The weather was about what you'd expect for early November in Minnesota. Actually it reminded me a lot of Halloweens when I was a kid - snowing, blowing, and wearing a jacket over your costume. I think the cold and snow may have adversely affected attendance, which was noticeably down this year as compared to the inaugural ball last year. The dance was also likely competing for people with OmegaCon, an annual relax-a-con held in Siren, Wisconsin which is less than 100 miles away. Obviously the organizers can't be blamed for the weather, but it might have been more prudent to have scheduled the dance for the previous Saturday - immediately after Halloween - than on November 8th. For that matter, why not just schedule it AS a Halloween dance in the first place?

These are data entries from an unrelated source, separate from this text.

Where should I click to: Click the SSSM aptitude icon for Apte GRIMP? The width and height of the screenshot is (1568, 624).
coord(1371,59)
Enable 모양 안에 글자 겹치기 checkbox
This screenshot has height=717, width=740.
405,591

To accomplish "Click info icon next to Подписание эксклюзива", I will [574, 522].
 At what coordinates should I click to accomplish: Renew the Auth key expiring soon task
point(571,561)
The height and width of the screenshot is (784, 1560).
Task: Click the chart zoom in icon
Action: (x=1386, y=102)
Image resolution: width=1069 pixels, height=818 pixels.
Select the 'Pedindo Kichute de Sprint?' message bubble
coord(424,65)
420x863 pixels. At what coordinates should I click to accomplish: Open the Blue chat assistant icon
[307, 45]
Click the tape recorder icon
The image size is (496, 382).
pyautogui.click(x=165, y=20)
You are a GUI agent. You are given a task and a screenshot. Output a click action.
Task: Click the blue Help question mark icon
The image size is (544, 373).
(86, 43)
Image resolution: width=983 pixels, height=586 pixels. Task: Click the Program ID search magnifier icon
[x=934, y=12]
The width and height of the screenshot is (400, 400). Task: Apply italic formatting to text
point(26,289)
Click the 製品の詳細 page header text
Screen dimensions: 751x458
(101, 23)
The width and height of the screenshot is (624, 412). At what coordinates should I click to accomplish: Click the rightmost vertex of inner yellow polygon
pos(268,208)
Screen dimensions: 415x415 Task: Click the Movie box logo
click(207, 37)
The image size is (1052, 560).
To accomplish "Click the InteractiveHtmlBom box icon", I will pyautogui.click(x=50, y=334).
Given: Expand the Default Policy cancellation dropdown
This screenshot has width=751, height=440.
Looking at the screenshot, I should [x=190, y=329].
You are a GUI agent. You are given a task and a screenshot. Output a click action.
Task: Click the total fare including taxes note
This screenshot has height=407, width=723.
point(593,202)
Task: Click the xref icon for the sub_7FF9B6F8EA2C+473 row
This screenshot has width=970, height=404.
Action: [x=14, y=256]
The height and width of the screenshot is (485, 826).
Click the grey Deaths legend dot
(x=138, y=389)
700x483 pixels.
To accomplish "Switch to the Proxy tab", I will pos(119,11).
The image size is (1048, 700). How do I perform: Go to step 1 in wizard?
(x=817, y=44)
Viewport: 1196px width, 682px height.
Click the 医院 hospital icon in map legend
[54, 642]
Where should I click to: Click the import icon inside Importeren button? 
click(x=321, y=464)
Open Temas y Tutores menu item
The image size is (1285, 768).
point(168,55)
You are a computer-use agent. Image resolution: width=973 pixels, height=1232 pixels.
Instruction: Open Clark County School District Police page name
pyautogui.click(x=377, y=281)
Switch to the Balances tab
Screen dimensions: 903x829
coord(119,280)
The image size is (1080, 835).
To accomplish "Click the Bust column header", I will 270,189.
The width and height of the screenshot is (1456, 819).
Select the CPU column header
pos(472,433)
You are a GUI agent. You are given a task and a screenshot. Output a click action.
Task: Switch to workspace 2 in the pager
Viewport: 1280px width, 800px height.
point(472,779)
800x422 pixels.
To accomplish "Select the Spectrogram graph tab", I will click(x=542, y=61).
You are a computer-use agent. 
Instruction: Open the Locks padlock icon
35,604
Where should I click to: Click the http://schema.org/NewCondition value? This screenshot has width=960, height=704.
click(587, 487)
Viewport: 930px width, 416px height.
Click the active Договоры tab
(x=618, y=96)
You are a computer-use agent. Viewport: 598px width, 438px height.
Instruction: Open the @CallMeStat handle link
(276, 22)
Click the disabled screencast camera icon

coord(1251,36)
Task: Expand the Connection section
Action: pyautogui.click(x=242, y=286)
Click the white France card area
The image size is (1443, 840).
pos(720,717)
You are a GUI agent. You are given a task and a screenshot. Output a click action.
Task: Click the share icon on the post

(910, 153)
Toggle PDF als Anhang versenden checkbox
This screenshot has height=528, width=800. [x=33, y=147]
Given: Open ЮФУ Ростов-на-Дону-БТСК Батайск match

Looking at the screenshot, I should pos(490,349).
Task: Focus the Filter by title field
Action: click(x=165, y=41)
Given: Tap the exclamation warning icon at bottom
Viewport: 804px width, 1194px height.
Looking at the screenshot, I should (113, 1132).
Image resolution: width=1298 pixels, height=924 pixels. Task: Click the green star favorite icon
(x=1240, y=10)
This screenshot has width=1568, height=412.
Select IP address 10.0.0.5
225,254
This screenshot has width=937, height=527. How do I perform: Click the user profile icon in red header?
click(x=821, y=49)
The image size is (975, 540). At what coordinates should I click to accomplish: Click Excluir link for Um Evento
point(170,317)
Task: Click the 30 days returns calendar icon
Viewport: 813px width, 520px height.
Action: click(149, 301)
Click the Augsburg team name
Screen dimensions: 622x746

I'm sure there are some people who wouldn't go because they'd feel like an idiot walking around in costume AFTER Halloween but who'd happily wear a costume to an actual Halloween dance. Even the weekend BEFORE Halloween would be preferable in my opinion. Think about it - if you are obviously celebrating a holiday AFTER it's over (and the holiday didn't fall in the middle of the week) you basically do look like an idiot who is calendar-impaired. But "getting in the mood" before the holiday is totally understandable.

People not dancing. Ok, I get it. Some people came to dress up, drink, and socialize - the dancing was just incidental to their evening. I'm as shy as anyone about being the first one out on the dance floor, or the ONLY one out there. The music was good dance music, but it seemed to me that the dance floor was empty (or nearly so) more often than not. Maybe someone can come up with some added incentive to get people out there?

What worked:

It's a very affordable night out. $10 at the door, snacks included (if you're willing to walk for them), and the option of a cash bar if you've got a few more dollars in your pocketbook.

It's fun to dress up in costume, especially when you're in a room full of other people who are in costume. I'd say I've seen a much wider variety of costumes at the two Masquerade Balls than I do at the actual convention - probably because it's not so limited to sci-fi/fantasy. The winners of the costume contest were dressed as Scarlet O'Hara and Rett Butler from "Gone with the Wind." I can't say I've seen THAT at a sci-fi convention. They also moved the costume contest up so voting finished earlier, which was nice for the people who either had to leave early or just can't party all the way to midnight.

I thought the variety of actually dance-able music was better this year.

People dancing! When people did "bust a move" on the dance floor it was a lot more fun, even for those watching. When the "Addams Family" theme came up everyone was singing along and snapping their fingers on cue. There was the obligatory "Time Warp" dance from Rocky Horror, of course, and at one point a conga line to the "Star Wars Cantina/Copacabana" song. There were also a couple of selections that had couples doing a waltz and others that had people doing the "robot."

My Final Verdict?
I'll definitely be going to it again next year if at all possible!

This is a relatively new event (being that this is only the "2nd Annual") so it will hopefully continue to be improved and refined as long as they keep holding it. In some ways I actually enjoy it more than a full convention - it's less of an investment in time and money, but you still get to party and geek out with a lot of the same folks you see at the Cons.